▸ **Exercise instructions**
Transcribe verbatim the part of the time management text that begins with the words "Have You Tried" and ends with "or our time.".

▸ **Selected text**
Whenever we read about how to manage our time or the importance of doing so, I am pretty sure there is a collective eye-rolling session.  – not another time management blog! “I know. I know. You don’t have to tell me that I need to manage my time. I know all about the benefits of doing so as well as the consequences of not managing my time well.” Whenever I read about time management it seems like it is something that only super organized people do and I certainly do not fit into that category.

Have You Tried to Organize Your Life?

Many times I have tried to get organized and you probably have as well. I have had calendars and day planners that made me think like I was organized. But we all know the drill, don’t we?  We go all out trying to plan our days using our organization tools complete with stickers and highlighters. And then, somewhere down the line, life takes over. We let things slip. and then before we know it, we are no longer in control of our life or our time.

Calendars and day planners are all good and useful tools, but they will not manage our life and time for us. They will not do our thinking, our prioritizing and decision making in our place. To really make a dent in our disorganized mess what we need to do is change our thinking. We can not stand like a deer in headlights trying to figure out how to finally get it all together. We will never get it all together until we get our thoughts together.

A Great Little Book Of Wisdom

As I was looking for books to buy, I came across a little book called Master Your Time in 10 Minutes a Day by Michal Stawicki. In this very short, but clearly written book, the author brings together the wisdom of several well-known leaders and thinkers on the subject of time management and breaks the nuggets of wisdom into short chapters that give applicable information for each nugget. Below I have listed several of these “nuggets.. The title of the book is attractive because it makes it seem like mastering our time is an easy thing to do and it will only take 10 minutes a day. But what we also need to understand is that it is really about 10 minutes a day of good thinking and proper perspective that will help us to master our time. So, without further ado, here are 8 tips to “master your time.”

  • Do what is important
  • Don’t waste time on time wasters
  • Do something each day
  • Work in manageable chunks of time
  • Have a short to-do list
  • Create time blocks
  • Do what you don’t feel like doing
  • Make goos use of the small bits of time

1. Do What Is Important

Many are familiar with Leadership author Steven Covey’s decision quadrant with the four possibilities: important, urgent, not important and not urgent. When it comes to our time, we are either in control of it or someone else is. The point of this quadrant is to show that there are four options and our decision will be based on what we feel is important to us at any given time.

Not everything that is urgent is important and not everything that is important is urgent, but, ideally, if we have a clear idea of our priorities and goals, it will be easier for us to focus on what is important for us and not give in to the pressure of others deciding for us what we need to be doing.

▸ **Source material**
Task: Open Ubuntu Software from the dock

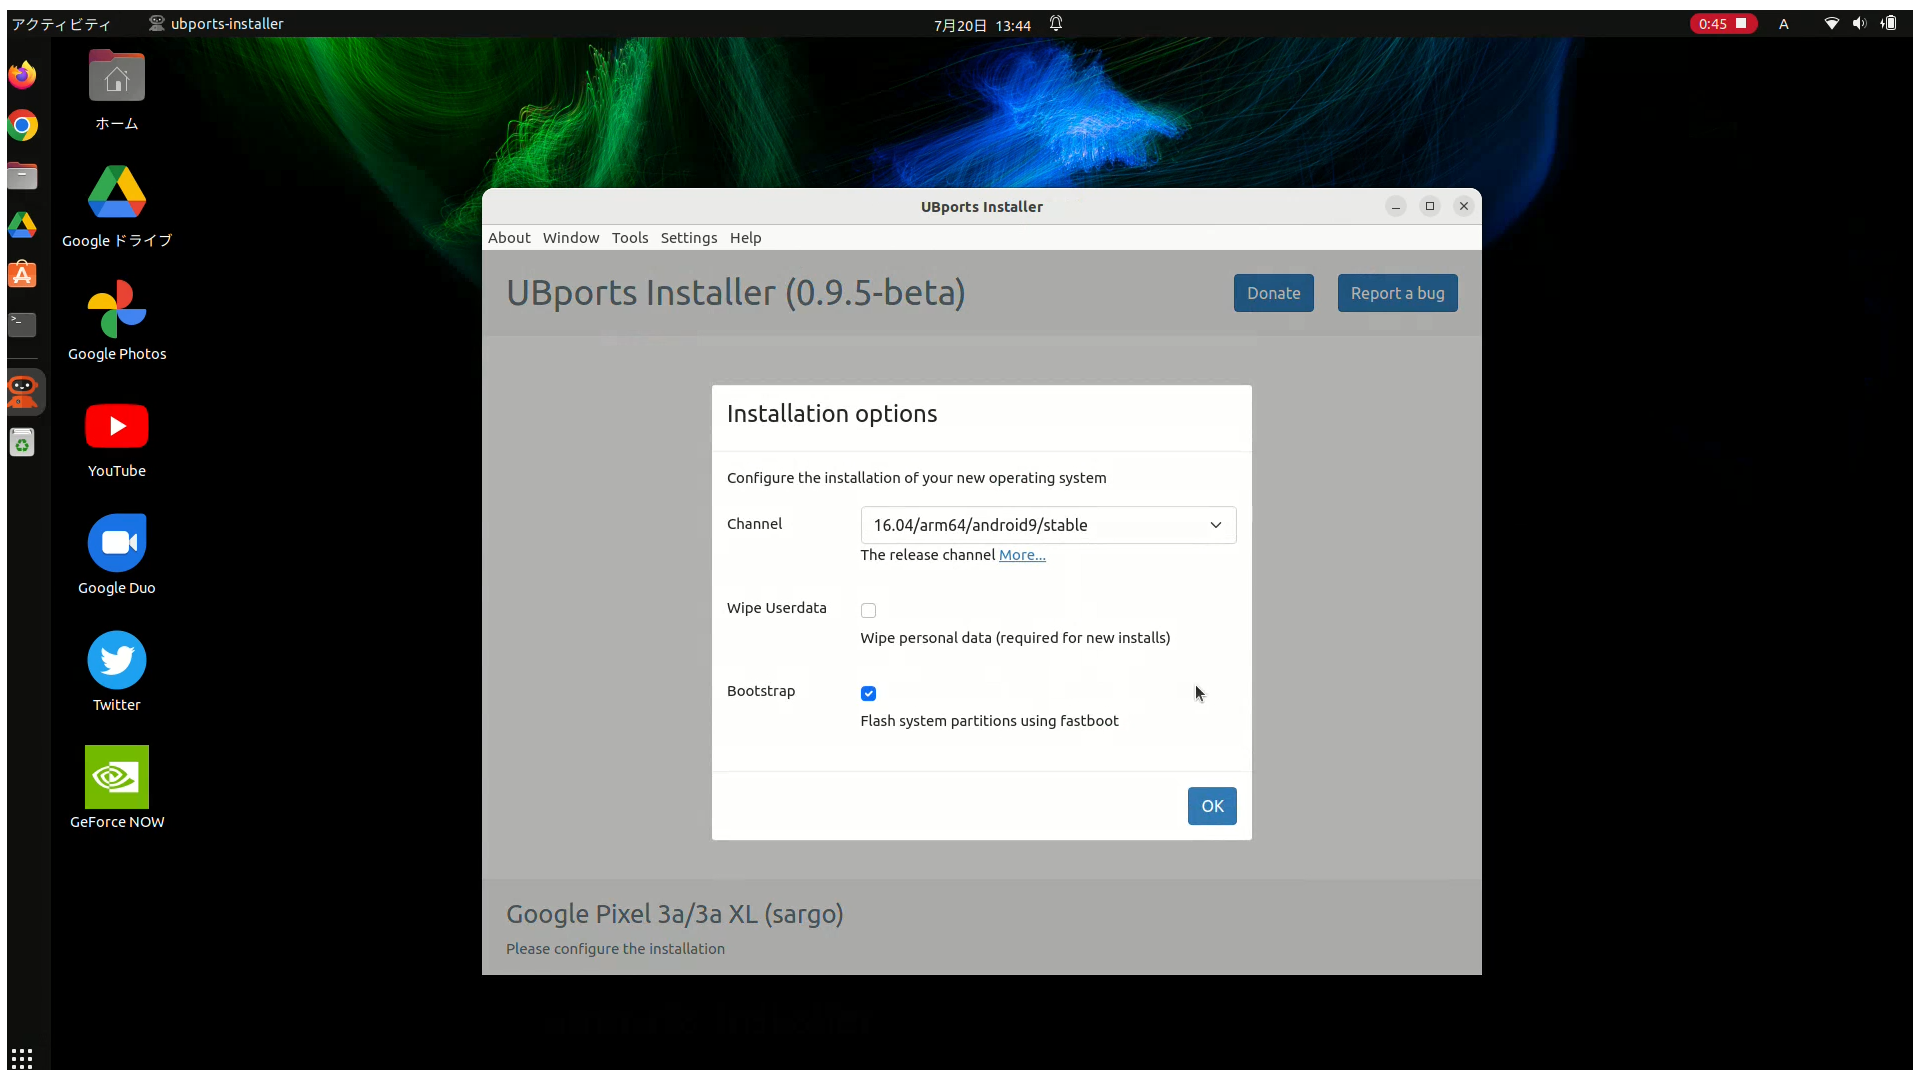Action: coord(22,275)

▸ **Final result**
Have You Tried to Organize Your Life?

Many times I have tried to get organized and you probably have as well. I have had calendars and day planners that made me think like I was organized. But we all know the drill, don’t we?  We go all out trying to plan our days using our organization tools complete with stickers and highlighters. And then, somewhere down the line, life takes over. We let things slip. and then before we know it, we are no longer in control of our life or our time.